Sezin ÖNEY
Dünyanın vicdanı en rahat insanları, en vicdansızları herhalde.
Kendini sorgulayanın vicdanı hiç susmaz çünkü; hep kendini sorgular, çevresini, içinde yaşadığı ortamı, dünyayı olduğu gibi kabul etmez, iğneyi de çuvaldızı da herkese batırarak eleştirir.
Bugünlerde, dünya gündeminin en tepesinde, ABD’de Senato’nun hazırladığı bir rapor var. Yaklaşık yedi bin sayfalık raporu hazırlayan ABD Senatosu İstihbarat Komitesi, sekiz Demokrat ve yedi Cumhuriyetçi senatörden oluşuyordu. Beş yıl süren ve 40 milyon dolarlık bir masrafla gerçekleştirilen bir soruşturmanın sonucu bu rapor. Raporda, ABD’nin “terörle savaş” adına tutukladığı, çoğu El Kaide ve Taliban üyesi olduğu söylenen kişilere yapılan işkenceler ayrıntılı olarak anlatılıyor. Sarsıcı noktalardan biri, hangi işkencenin nasıl yapılması gerektiğini belirleyenlerin psikologlar olması. CIA, bir “taşeron firma” ile, iki psikologun kurduğu bir şirket ile anlaşıyor ve 180 milyon dolarlık bir “ihale” veriliyor: işkence ihalesi.
CIA, 1989’da kendi hazırladığı ve Senato’ya sunduğu raporda şöyle demişti: “İnsanlık dışı fiziksel ve psikolojik savaş teknikleri, ters etki yaratmaktadır: istihbarat elde edilmesine yaramadıkları gibi, yanlış bilgi edilmesine yol açmaktadırlar.”
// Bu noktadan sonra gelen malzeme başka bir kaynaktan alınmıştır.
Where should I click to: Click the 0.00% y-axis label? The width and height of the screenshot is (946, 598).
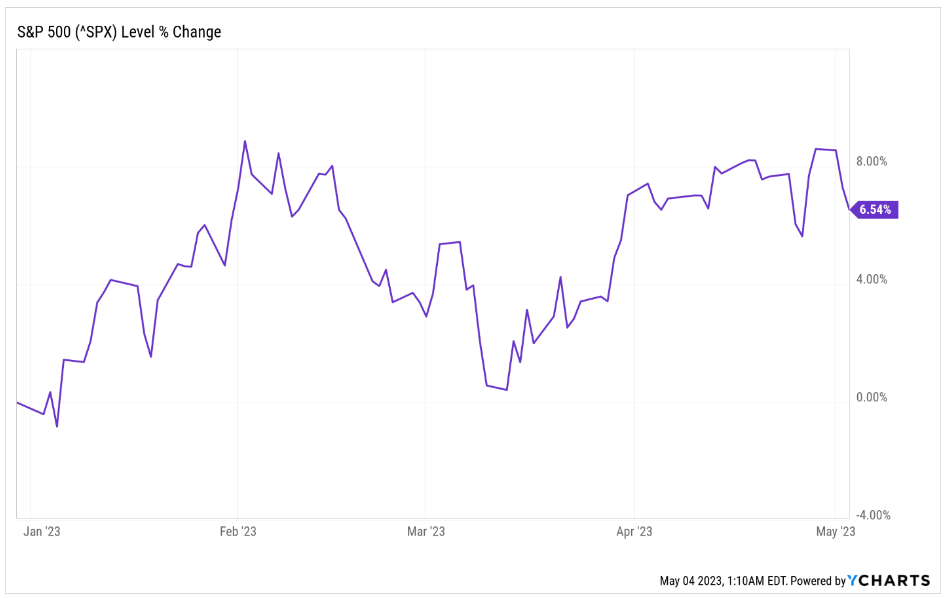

Aslında, olan biten tam bir “yolsuzluk” hikâyesi. James Elmer Mitchell ve Bruce Jensen adlı iki psikolog ve onlarla beraber CIA’in bulaştığı bir yolsuzluğun…
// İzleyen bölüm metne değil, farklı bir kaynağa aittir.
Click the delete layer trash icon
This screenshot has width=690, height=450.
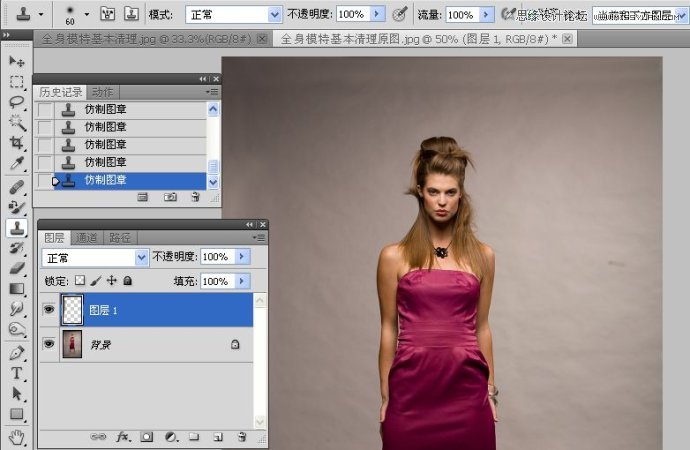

İlk “terörle savaş tutuklularından”, Suudi Arabistan vatandaşı Ebu Zübeyde, 11 Eylül saldırıları ile ilgili olarak FBI’a önemli bilgiler veriyor. FBI, Ebu Zübeyde ile “insani diyalog” kurup, güvenini kazanarak bilgi ediniyor. Fakat, devreye psikolog Mitchell giriyor. Zübeyde’ye işkence yapılmasını sağlıyor ve CIA’den işbirliği yaptığı isimlerle beraber, aslında FBI’ın elde ettiği bilgileri, kendilerinin elde ettiğini öne sürüyor. 11 Eylül’ün getirdiği paranoya ve dönemin Bush yönetiminin benimsediği acımasız, ilkesiz siyasi tavırlar, CIA’de yükselme hırsıyla kıvrananlar için adeta “hayatlarının fırsatı”. Zübeyde üzerinde uygulanan işkenceyi “başarı öyküsü” olarak pazarlayan bu istihbaratçıların yıldızı parlıyor ve karşı çıkanlar tasfiye ediliyor.
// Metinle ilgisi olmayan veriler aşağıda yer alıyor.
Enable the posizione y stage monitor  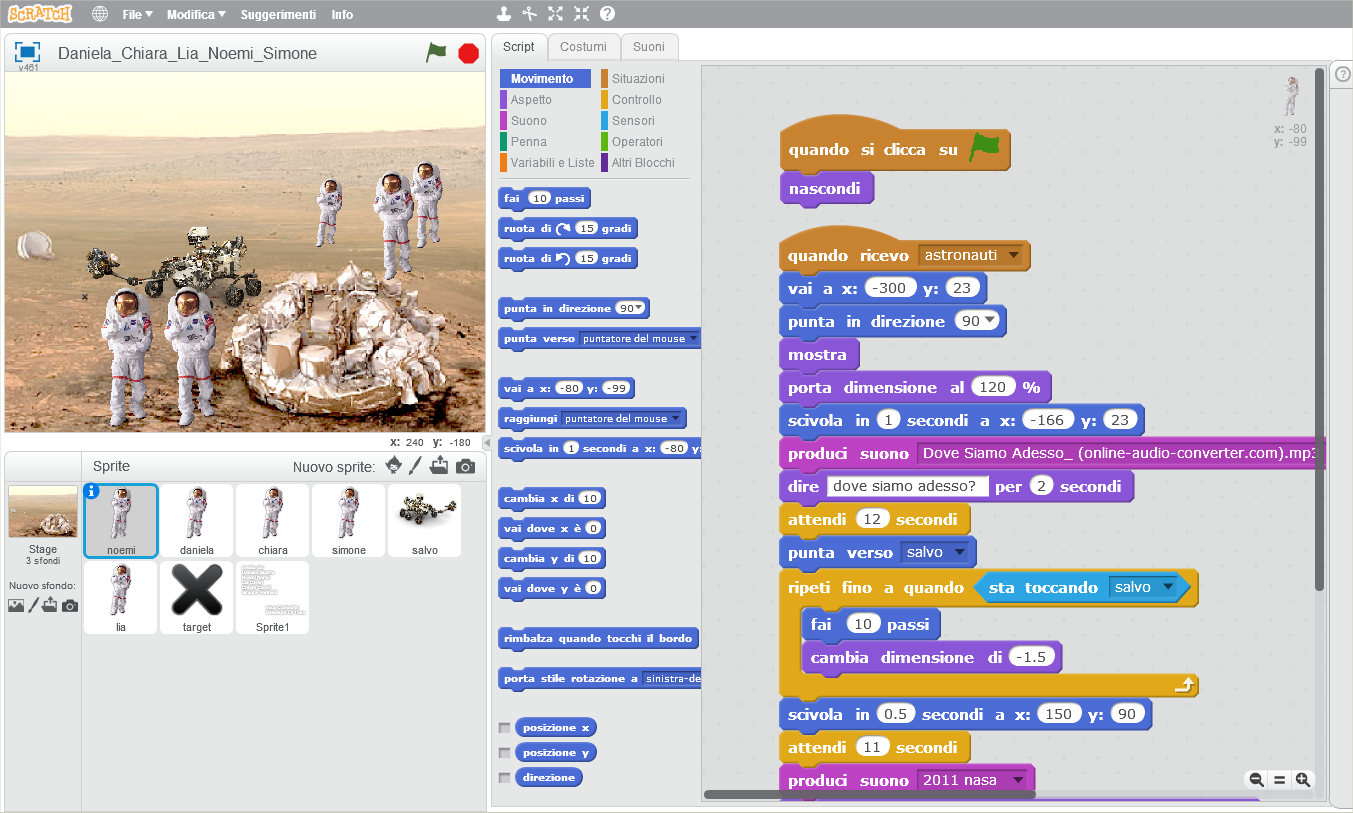click(x=505, y=752)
Senato raporu, Mitchell ve Jensen’ın, tutukluların kültürü, âdetleri, karakterleri gibi kişisel hiçbir bilgiye sahip olmadığını, ayrıca radikal dinci örgütleri de bilmediğini, tanımadığını yani “üçkâğıtçı” olduklarını açıkça ortaya koyuyor. Bu iki isim, 2007’de ABD basınında, işkenceleri örgütledikleri iddiasıyla deşifre olmuştu. Bu iki doktor, Kore Savaşı’nda Çin Komünist Partisi’nin, esir düşen, aralarında ABD’lilerin de bulunduğu, askerlere yapılan işkencelerden “esinlenmiş” ve CIA’i avuçlarının içine almışlardı.
El Kaide üyesi olduğu iddiasıyla Pakistan’da tutuklanan Zübeyde, 2002’den beri, ABD’nin nezaretinde; bir daha serbest kalacak mı belli değil.
Bu arada…
24 Temmuz 2014’te, Avrupa İnsan Hakları Mahkemesi, Polonya’nın Zübeyde’ye 100 bin dolar tazminat ödemesine hükmetti. Zira Zübeyde, Polonya üzerinden ABD’nin Küba kıyılarındaki Guantanamo Üssü’ne götürülmüştü. Rzeczpospolita gibi Polonya gazeteleri, bu uçuşların, ülkelerinde ne olup bittiğinin üzerine gittiği için, mahkemede kullanılan bilgiler toplanabildi.
Çeşitli raporlar Türkiye’nin de CIA’in işkence uçuşlarının duraklarından biri olduğunu ortaya koyuyor.
O dönem öyle işlerine geldiği için, Türkiye’nin işkence uçuşlarının durak noktası olması politikasını kimler benimsiyordu?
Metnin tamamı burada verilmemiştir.